Glassnode Insights analyst Checkmate took a closer look at the impact this event had on the crypto industry. First, it highlights the increase in volatility in specific mining metrics: hash power, block intervals, and production.
The analyst claims that the BTC network’s difficulty adjustment experience has been one of the most significant in the past decade. The mining sector is at the “average chopping power observed over the 2016 difficulty window”.
Additionally, the network has experienced some of its slowest average block time since Bitcoin launched in 2009, based on the average block interval for a 24-hour moving average. Checkmate mentionned:
this was the slowest average block time since the cypherpunk era of 2009, when Bitcoin didn’t even have a market price. The previous longest average block time of 1,774.5 seconds occurred at the bottom of the final setback before the top of the 2017 explosion.
At one point, the analyst estimates that the network has around 180 PE / s. In total, it lost 38% to 49% of its hash power and went from its stabilization points at 88 EH / s to 110 EH / s. The local minimum was 65 EH / s, as seen below.
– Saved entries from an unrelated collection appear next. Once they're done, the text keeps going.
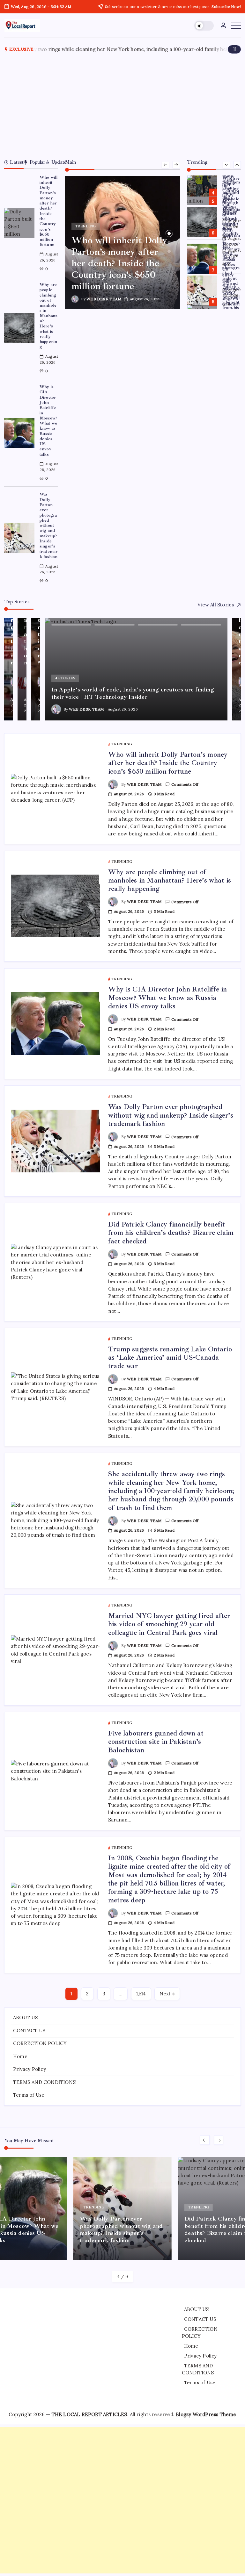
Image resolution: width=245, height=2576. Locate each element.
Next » (167, 1994)
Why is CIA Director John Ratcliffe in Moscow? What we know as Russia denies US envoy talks (48, 420)
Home (20, 2056)
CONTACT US (29, 2031)
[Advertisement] (122, 105)
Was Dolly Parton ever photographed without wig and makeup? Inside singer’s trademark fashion (49, 525)
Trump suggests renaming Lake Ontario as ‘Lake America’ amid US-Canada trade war (231, 307)
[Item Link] (19, 223)
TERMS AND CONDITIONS (44, 2082)
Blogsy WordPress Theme (206, 2414)
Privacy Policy (29, 2069)
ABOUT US (25, 2017)
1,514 (141, 1994)
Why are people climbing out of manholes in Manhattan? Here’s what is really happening (49, 315)
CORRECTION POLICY (40, 2043)
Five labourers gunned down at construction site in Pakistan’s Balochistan (156, 1742)
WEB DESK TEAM (103, 299)
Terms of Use (28, 2095)
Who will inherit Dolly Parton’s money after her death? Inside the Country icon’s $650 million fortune (49, 211)
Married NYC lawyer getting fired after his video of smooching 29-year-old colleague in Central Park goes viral (169, 1624)
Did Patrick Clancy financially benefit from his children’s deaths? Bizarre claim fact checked (231, 273)
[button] (204, 26)
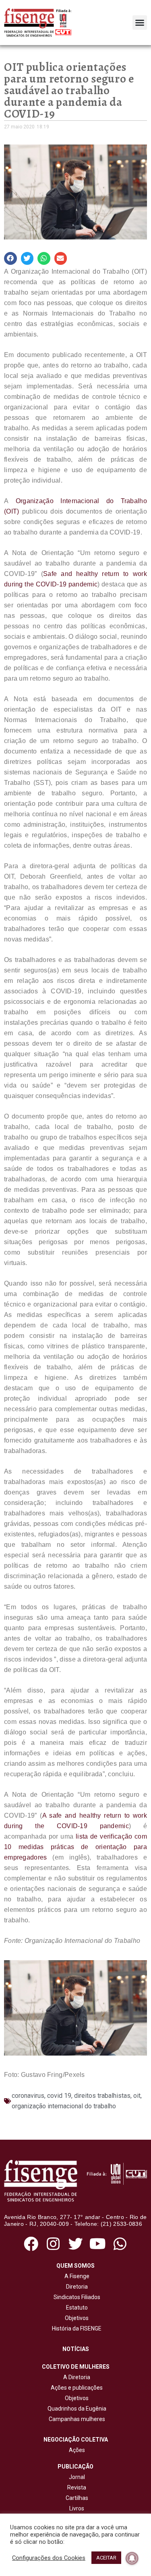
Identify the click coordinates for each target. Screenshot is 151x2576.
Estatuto (76, 2307)
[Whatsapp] (119, 2244)
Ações (75, 2450)
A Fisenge (75, 2276)
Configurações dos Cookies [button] (48, 2558)
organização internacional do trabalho (64, 2106)
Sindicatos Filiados (75, 2297)
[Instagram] (53, 2244)
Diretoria (76, 2286)
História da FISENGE (75, 2328)
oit (137, 2095)
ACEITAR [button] (106, 2558)
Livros (76, 2508)
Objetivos (75, 2318)
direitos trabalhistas (102, 2095)
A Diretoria (75, 2377)
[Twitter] (75, 2244)
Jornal (77, 2477)
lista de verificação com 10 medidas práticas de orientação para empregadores (75, 1847)
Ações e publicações (75, 2387)
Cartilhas (77, 2498)
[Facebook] (31, 2244)
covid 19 (59, 2095)
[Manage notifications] (132, 2558)
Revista (76, 2487)
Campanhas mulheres (75, 2419)
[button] (139, 22)
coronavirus (28, 2095)
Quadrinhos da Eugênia (75, 2408)
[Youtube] (97, 2244)
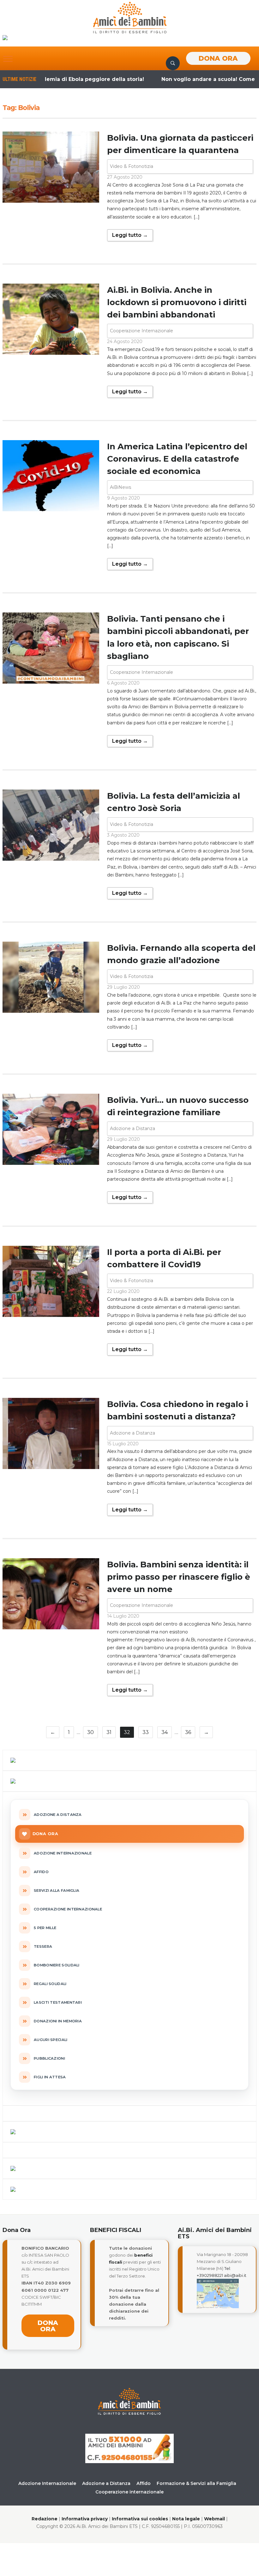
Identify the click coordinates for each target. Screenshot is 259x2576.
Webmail (214, 2519)
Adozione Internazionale (47, 2483)
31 (108, 1732)
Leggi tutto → (130, 235)
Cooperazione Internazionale (141, 331)
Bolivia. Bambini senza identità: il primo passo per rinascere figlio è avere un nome (178, 1576)
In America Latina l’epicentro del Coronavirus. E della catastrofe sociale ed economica (177, 458)
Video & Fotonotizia (131, 166)
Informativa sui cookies (140, 2519)
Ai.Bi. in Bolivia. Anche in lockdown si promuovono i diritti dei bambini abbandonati (176, 302)
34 (164, 1732)
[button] (8, 59)
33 (145, 1732)
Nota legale (186, 2519)
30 (90, 1732)
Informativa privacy (85, 2519)
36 (188, 1732)
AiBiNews (120, 487)
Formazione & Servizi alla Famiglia (196, 2483)
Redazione (44, 2519)
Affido (143, 2483)
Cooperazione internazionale (129, 2492)
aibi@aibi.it (235, 2275)
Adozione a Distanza (132, 1128)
How Bitcoin Miner’s migration could indicate a bullish reversal
Contrary to the belief spread by some experts when correcting the prices of this BTC, Checkmate claims that the market “has yet to see a significant increase in the spending behavior of miners.” The speed of hashrate recovery could be used to measure the spending behavior of miners.
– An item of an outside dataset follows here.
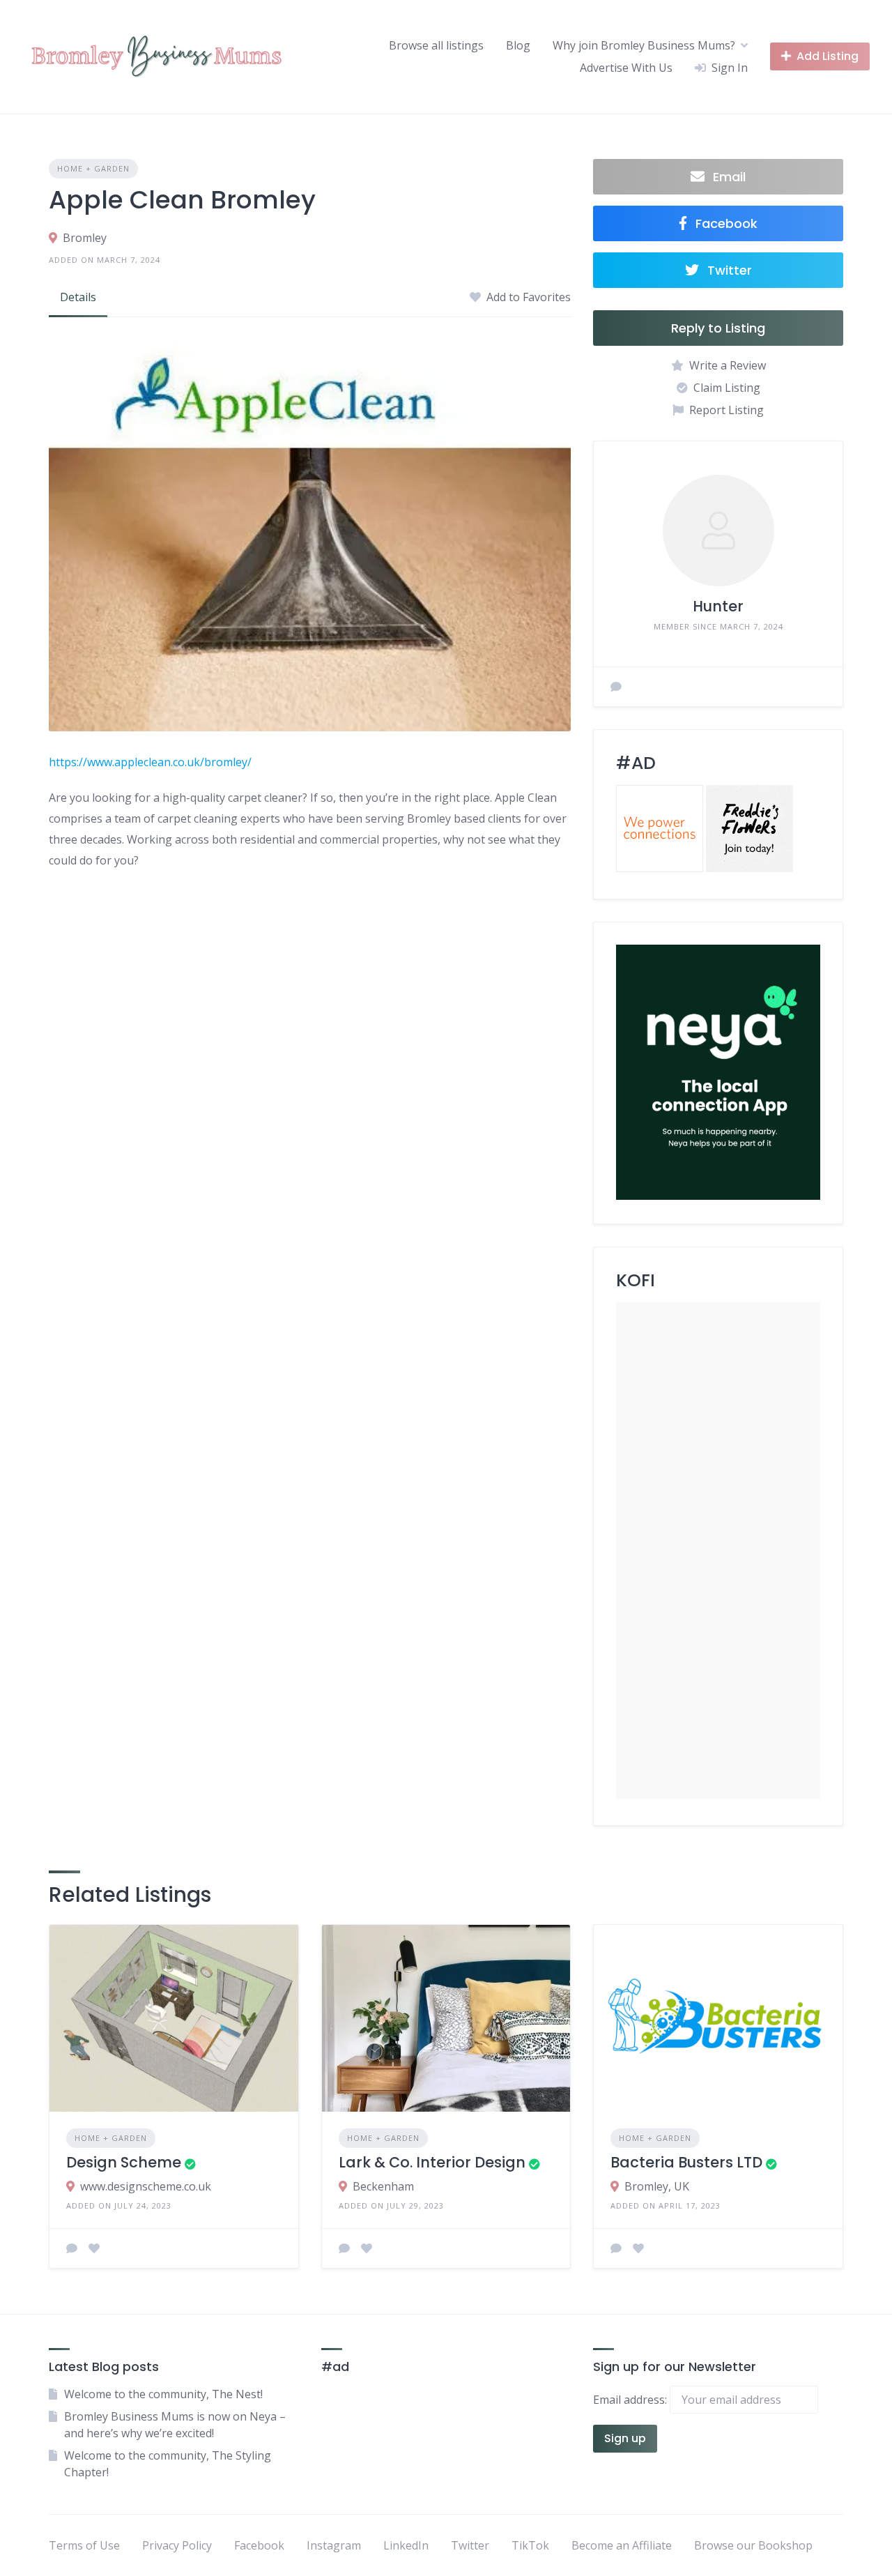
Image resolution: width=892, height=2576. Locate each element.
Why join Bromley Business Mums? (644, 45)
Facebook (259, 2545)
The analyst claimed that if the market experiences a rapid recovery, it is possible to assume that the risk of miners selling BTC will decrease. They might find new places to set up their operations, sell equipment, or find other ways to cover their costs. This could allow Bitcoin to recover and return to previous highs.
On the contrary, if the hashrate recovery is prolonged, miners may have a greater incentive to reduce their BTC holdings and cover their operational costs. Checkmate added:
For most of the history of Bitcoin trading, miners have consistently spent more coins than they accumulated, so the unspent supply was in a structural downward trend. This means that miners historically spent more coins than they accumulated.
The Difficulty Tape, a metric used to measure the links between changes in network difficulty and miner selling pressure, suggests good news for bulls. This indicator has returned to the levels previously observed during the 2018 stock market capitulation.
The analyst pointed out that a reversal in the ribbon of difficulty is an “extremely rare event”. However, this usually happens at the end of bear markets or, in this case, could suggest the end of the downtrend in the price of Bitcoin in the past two months.
This is the result of miners turning off machines that cost more than they earn and that are historically correlated with strong bullish market reversals.
At the time of writing this article, BTC is trading at $ 33,611 after being rejected in the $ 35,500 area. The cryptocurrency has losses across the board and could experience another downside if it continues to test its current support levels.